Parallel DO loop with OpenMP (fortran)

In summary: dy=(c(n1,2)-pos(2)+k2*tm11) dz=(c(n1,3)-pos(3)+k3*tm11) dismin=dismin+k1*dx+k2*dy+k3*dz endif ! end if ! end if ! end do!
  • #1
davidfur
18
2
TL;DR Summary
I'm trying to parallelize a simple DO loop for the first time, but without success.
Need some basic help with minimal code sample.
Hey guys,
I've started to read some OpenMP programming and now I'm trying to parallelize small part of a fortran code.
The first thing I would like to do is to parallelize the innermost DO loop. It loops through the number of particles (na) and calculates
the distance between some point in 3D space (pos) and the particle's position (pos). At the end, the particle closest to the point should be identified.

Fortran:
!$omp parallel do private(i1,imol2,atomDis) default(shared)
            do i1=1,na
              imol1=iag(aid,3+mbond)
              imol2=iag(i1,3+mbond)
              !write(*,*) 'atom ',aid,' belongs to mol: ',imol1
              !write(*,*) 'atom ',i1,'  belongs to mol: ',imol2
              ! perform analysis only on same molecule
              if (imol1 .NE. imol2) then
                  !write(*,*) 'cycle at atom ',i1
                 cycle
              endif
              call dista3(i1,pos,atomDis,dx,dy,dz)
              ! pos is already in angstrom.
              ! convert atomDis back to bohr.
              atomDis=atomDis/bohr2ang
              !write(*,*) 'atomDis=',atomDis
              if (atomDis < shortestDis) then
                 !write(*,*) 'closest atom is: ',i1
                 closestAtm = i1
                 shortestDis = atomDis
              endif
            enddo
!$omp end parallel do

When I compile the program and run it on 1 thread, the execution time is 13seconds (for the whole program). Then, running on 10 threads the execution time jumps to over a minute. Clearly, I have messed up somewhere, but my current understanding is still lacking...

Specifically, I would like to see the expected speed-up, and also make sure that all threads are aware of the most up-to-date shortestDis to compare to.

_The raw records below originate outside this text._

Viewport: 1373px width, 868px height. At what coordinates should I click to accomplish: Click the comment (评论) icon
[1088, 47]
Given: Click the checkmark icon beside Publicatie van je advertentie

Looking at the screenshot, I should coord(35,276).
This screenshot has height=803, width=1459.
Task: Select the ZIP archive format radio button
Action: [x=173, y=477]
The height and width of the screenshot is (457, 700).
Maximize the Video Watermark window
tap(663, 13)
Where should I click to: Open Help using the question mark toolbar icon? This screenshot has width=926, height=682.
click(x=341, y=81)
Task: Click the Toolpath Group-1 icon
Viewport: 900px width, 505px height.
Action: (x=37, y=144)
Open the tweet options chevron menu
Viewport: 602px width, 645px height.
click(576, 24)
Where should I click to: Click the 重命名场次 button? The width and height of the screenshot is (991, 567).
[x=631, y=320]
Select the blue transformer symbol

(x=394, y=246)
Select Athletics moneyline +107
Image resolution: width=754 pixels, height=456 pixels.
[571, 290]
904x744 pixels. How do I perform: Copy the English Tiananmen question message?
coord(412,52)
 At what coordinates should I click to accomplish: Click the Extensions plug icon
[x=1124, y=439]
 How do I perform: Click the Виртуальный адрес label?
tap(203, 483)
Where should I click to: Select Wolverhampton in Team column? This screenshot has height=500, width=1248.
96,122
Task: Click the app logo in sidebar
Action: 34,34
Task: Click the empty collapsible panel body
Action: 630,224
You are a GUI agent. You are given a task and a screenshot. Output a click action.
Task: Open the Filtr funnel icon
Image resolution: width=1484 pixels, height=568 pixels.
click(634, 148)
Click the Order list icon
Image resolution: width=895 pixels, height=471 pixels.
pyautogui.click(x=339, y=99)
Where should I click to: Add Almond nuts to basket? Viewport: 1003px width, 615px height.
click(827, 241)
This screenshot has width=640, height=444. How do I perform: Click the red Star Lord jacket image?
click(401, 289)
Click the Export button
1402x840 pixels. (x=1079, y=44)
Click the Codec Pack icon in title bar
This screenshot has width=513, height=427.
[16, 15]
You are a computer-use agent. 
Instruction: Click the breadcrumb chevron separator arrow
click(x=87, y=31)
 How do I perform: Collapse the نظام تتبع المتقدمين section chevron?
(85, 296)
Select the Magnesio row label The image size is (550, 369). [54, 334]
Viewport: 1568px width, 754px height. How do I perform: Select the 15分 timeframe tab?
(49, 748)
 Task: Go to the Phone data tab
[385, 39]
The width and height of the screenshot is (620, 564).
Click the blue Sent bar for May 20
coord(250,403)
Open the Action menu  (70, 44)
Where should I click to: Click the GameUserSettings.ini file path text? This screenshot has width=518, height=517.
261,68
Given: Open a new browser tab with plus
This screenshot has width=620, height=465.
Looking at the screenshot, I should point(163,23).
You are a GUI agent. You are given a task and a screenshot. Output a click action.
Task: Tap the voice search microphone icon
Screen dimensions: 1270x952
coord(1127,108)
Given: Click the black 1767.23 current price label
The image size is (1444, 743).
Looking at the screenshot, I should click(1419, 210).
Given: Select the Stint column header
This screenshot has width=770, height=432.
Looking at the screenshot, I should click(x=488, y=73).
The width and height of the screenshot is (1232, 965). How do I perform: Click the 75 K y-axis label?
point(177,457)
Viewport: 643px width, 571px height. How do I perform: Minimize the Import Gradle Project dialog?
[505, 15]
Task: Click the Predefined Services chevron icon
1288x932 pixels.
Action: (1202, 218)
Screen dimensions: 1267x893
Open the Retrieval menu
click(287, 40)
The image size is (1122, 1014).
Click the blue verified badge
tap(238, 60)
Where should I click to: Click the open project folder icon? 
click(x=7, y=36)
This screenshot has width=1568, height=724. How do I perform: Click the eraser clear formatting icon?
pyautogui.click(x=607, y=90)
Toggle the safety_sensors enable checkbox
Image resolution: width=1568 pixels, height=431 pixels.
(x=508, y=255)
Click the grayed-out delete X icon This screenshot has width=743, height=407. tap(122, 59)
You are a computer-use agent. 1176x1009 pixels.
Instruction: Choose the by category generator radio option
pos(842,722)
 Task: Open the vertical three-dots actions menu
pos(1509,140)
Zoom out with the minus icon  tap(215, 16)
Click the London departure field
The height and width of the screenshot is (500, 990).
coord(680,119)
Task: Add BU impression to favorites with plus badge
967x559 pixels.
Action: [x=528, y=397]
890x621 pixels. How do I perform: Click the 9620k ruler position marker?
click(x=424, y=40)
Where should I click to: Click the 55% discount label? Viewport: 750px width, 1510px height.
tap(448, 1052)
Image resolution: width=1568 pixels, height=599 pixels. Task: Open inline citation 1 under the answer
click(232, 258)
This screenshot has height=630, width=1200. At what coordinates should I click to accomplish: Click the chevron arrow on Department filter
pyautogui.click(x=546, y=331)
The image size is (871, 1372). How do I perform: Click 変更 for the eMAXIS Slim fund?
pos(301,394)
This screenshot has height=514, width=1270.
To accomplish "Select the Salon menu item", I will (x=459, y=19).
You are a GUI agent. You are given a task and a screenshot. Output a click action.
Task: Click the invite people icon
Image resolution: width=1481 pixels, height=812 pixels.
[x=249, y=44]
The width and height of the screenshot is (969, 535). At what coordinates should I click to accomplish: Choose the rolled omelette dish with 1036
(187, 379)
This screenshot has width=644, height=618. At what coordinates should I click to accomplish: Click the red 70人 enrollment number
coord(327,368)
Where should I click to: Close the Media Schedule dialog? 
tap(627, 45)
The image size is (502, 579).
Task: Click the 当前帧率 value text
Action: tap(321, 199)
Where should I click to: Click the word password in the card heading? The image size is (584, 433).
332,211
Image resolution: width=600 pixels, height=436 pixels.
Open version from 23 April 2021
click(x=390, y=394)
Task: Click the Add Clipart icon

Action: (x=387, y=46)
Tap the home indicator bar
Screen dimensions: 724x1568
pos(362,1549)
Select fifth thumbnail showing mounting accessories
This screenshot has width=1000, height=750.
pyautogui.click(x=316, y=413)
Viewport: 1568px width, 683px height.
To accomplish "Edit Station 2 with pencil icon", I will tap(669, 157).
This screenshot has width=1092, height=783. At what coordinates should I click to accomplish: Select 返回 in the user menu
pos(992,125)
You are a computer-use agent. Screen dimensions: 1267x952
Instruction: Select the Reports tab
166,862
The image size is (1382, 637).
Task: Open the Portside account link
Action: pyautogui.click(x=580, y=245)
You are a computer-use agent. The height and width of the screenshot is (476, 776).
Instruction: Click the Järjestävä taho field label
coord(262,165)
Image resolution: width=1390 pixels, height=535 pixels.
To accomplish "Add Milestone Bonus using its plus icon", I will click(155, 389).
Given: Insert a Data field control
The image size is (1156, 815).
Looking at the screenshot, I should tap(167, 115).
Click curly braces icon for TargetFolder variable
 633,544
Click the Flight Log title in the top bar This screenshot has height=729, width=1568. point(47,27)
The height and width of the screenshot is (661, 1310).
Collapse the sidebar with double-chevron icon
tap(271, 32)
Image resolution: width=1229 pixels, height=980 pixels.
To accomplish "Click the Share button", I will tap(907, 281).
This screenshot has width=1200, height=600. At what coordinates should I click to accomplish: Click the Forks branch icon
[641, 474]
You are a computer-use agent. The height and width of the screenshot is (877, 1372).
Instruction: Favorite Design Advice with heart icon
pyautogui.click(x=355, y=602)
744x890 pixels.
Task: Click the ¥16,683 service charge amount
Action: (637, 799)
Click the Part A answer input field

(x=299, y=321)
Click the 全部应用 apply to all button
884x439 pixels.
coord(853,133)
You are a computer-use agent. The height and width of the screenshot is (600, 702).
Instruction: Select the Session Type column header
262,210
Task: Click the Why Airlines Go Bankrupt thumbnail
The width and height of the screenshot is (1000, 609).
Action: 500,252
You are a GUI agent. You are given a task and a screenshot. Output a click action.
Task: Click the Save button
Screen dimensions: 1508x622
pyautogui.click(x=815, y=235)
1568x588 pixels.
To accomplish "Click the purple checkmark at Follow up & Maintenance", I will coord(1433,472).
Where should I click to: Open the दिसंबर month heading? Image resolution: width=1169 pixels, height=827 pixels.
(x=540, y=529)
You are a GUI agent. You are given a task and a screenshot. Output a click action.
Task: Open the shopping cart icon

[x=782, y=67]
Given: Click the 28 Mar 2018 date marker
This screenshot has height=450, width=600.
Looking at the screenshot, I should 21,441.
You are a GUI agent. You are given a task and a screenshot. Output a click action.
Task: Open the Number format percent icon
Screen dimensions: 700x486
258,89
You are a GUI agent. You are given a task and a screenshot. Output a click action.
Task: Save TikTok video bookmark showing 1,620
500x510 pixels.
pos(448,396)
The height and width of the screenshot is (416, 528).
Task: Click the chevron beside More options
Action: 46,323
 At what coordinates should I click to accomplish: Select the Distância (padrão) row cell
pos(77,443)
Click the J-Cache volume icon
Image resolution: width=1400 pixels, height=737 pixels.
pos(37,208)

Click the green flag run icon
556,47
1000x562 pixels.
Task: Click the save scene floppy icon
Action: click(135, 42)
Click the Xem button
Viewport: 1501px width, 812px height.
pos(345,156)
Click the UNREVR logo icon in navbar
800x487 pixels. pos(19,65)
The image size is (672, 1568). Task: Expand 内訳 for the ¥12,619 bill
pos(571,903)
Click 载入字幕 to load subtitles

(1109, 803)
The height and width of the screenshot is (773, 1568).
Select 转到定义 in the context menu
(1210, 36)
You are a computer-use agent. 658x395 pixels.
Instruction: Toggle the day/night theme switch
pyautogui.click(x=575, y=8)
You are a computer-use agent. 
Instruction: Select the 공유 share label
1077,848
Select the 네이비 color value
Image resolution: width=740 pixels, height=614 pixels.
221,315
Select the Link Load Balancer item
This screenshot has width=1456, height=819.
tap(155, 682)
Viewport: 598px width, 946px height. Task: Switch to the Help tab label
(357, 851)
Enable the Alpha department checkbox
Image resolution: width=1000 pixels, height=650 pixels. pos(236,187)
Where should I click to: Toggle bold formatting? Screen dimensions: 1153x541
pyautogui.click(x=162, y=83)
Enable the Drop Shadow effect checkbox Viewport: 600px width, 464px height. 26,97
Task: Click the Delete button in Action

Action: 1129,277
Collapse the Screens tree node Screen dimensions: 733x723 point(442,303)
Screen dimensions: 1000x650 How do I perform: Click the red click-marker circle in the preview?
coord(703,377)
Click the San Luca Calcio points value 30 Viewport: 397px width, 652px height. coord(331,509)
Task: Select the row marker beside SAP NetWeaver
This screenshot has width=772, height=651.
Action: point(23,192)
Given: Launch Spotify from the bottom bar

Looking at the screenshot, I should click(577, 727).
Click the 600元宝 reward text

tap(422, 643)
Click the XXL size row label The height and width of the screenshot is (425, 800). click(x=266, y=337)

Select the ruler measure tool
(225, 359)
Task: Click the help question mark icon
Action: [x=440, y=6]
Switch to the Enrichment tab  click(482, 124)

Can anybody guide me through this?
 
Technology news on Phys.org
  • #2
I'm actually surprised the time changed at all. You can't call dista3 inside the loop you are trying to parallelize.
 
  • #3
Why not, Vanadium?
 
  • #4
Old versions didn't allow this at all, but the basic problem is that that subroutine has a huge number of restrictions placed on it - you do not generate N identical copes of the subroutine each with its own data space. The odds are quiet high that this will break (which is why it wasn't allowed earlier).

And to add, if you knew all this, I would have expected you to post the source of the called routine so we can discuss potential race conditions and such.
 
  • #5
Thanks, but I don't think I understand the problem.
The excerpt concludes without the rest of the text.